_Working data_
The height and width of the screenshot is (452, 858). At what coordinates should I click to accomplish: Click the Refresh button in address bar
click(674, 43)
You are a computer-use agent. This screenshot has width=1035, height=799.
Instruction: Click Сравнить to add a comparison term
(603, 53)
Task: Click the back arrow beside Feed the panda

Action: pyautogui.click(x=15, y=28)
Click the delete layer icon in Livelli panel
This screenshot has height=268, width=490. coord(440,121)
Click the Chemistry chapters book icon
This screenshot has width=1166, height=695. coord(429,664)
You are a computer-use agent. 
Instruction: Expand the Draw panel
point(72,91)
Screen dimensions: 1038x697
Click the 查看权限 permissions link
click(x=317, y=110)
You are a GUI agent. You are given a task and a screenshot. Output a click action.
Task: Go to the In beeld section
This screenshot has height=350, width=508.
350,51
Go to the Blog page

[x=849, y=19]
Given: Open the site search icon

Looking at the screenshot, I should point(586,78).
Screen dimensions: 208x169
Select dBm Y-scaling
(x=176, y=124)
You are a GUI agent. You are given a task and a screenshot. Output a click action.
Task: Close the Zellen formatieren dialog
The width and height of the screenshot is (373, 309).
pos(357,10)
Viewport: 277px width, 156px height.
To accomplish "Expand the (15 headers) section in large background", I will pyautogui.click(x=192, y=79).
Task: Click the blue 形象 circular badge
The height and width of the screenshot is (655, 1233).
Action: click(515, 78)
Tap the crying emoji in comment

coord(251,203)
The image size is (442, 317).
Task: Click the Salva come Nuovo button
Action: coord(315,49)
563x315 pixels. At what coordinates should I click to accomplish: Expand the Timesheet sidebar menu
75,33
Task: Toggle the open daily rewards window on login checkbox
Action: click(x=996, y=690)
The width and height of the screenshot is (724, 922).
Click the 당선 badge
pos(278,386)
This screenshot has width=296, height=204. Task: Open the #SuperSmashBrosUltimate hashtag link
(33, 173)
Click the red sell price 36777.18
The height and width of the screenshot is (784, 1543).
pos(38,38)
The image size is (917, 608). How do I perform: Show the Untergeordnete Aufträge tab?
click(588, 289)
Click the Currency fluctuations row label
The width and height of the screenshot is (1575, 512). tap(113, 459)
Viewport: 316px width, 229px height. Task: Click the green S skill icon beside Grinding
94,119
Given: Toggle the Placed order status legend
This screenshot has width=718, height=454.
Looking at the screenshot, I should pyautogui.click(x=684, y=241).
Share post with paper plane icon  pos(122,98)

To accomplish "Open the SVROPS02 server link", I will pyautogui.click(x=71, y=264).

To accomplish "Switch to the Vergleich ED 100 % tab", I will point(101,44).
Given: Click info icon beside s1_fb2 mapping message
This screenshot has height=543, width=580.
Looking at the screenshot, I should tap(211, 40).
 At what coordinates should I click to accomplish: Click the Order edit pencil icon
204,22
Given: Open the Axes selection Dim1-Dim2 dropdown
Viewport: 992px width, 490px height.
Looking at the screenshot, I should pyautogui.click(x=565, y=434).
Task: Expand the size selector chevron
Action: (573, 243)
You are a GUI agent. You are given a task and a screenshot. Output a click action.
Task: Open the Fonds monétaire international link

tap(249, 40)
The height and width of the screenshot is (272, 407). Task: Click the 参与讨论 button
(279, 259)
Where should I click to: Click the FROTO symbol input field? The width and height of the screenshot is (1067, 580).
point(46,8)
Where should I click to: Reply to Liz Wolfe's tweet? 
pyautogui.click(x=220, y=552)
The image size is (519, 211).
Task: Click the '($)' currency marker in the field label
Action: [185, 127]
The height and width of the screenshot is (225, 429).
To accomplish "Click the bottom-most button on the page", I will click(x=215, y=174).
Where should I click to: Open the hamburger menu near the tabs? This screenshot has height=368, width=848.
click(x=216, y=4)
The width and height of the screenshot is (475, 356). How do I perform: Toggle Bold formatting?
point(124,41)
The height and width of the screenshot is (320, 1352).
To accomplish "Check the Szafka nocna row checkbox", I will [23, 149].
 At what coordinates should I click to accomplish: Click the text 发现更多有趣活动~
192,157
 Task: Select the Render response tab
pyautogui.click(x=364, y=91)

_What you will do_
One exact transcript of the whole listing is the expected answer.

_Solution_
The height and width of the screenshot is (452, 858). At what coordinates should I click to accomplish: Click the Refresh button in address bar
click(674, 43)
You are a computer-use agent. This screenshot has width=1035, height=799.
Instruction: Click Сравнить to add a comparison term
(603, 53)
Task: Click the back arrow beside Feed the panda

Action: pyautogui.click(x=15, y=28)
Click the delete layer icon in Livelli panel
This screenshot has height=268, width=490. coord(440,121)
Click the Chemistry chapters book icon
This screenshot has width=1166, height=695. coord(429,664)
You are a computer-use agent. 
Instruction: Expand the Draw panel
point(72,91)
Screen dimensions: 1038x697
Click the 查看权限 permissions link
click(x=317, y=110)
You are a GUI agent. You are given a task and a screenshot. Output a click action.
Task: Go to the In beeld section
This screenshot has height=350, width=508.
350,51
Go to the Blog page

[x=849, y=19]
Given: Open the site search icon

Looking at the screenshot, I should point(586,78).
Screen dimensions: 208x169
Select dBm Y-scaling
(x=176, y=124)
You are a GUI agent. You are given a task and a screenshot. Output a click action.
Task: Close the Zellen formatieren dialog
The width and height of the screenshot is (373, 309).
pos(357,10)
Viewport: 277px width, 156px height.
To accomplish "Expand the (15 headers) section in large background", I will pyautogui.click(x=192, y=79).
Task: Click the blue 形象 circular badge
The height and width of the screenshot is (655, 1233).
Action: click(515, 78)
Tap the crying emoji in comment

coord(251,203)
The image size is (442, 317).
Task: Click the Salva come Nuovo button
Action: coord(315,49)
563x315 pixels. At what coordinates should I click to accomplish: Expand the Timesheet sidebar menu
75,33
Task: Toggle the open daily rewards window on login checkbox
Action: click(x=996, y=690)
The width and height of the screenshot is (724, 922).
Click the 당선 badge
pos(278,386)
This screenshot has width=296, height=204. Task: Open the #SuperSmashBrosUltimate hashtag link
(33, 173)
Click the red sell price 36777.18
The height and width of the screenshot is (784, 1543).
pos(38,38)
The image size is (917, 608). How do I perform: Show the Untergeordnete Aufträge tab?
click(588, 289)
Click the Currency fluctuations row label
The width and height of the screenshot is (1575, 512). tap(113, 459)
Viewport: 316px width, 229px height. Task: Click the green S skill icon beside Grinding
94,119
Given: Toggle the Placed order status legend
This screenshot has width=718, height=454.
Looking at the screenshot, I should pyautogui.click(x=684, y=241).
Share post with paper plane icon  pos(122,98)

To accomplish "Open the SVROPS02 server link", I will pyautogui.click(x=71, y=264).

To accomplish "Switch to the Vergleich ED 100 % tab", I will point(101,44).
Given: Click info icon beside s1_fb2 mapping message
This screenshot has height=543, width=580.
Looking at the screenshot, I should tap(211, 40).
 At what coordinates should I click to accomplish: Click the Order edit pencil icon
204,22
Given: Open the Axes selection Dim1-Dim2 dropdown
Viewport: 992px width, 490px height.
Looking at the screenshot, I should pyautogui.click(x=565, y=434).
Task: Expand the size selector chevron
Action: (573, 243)
You are a GUI agent. You are given a task and a screenshot. Output a click action.
Task: Open the Fonds monétaire international link

tap(249, 40)
The height and width of the screenshot is (272, 407). Task: Click the 参与讨论 button
(279, 259)
Where should I click to: Click the FROTO symbol input field? The width and height of the screenshot is (1067, 580).
point(46,8)
Where should I click to: Reply to Liz Wolfe's tweet? 
pyautogui.click(x=220, y=552)
The image size is (519, 211).
Task: Click the '($)' currency marker in the field label
Action: [185, 127]
The height and width of the screenshot is (225, 429).
To accomplish "Click the bottom-most button on the page", I will click(x=215, y=174).
Where should I click to: Open the hamburger menu near the tabs? This screenshot has height=368, width=848.
click(x=216, y=4)
The width and height of the screenshot is (475, 356). How do I perform: Toggle Bold formatting?
point(124,41)
The height and width of the screenshot is (320, 1352).
To accomplish "Check the Szafka nocna row checkbox", I will [23, 149].
 At what coordinates should I click to accomplish: Click the text 发现更多有趣活动~
192,157
 Task: Select the Render response tab
pyautogui.click(x=364, y=91)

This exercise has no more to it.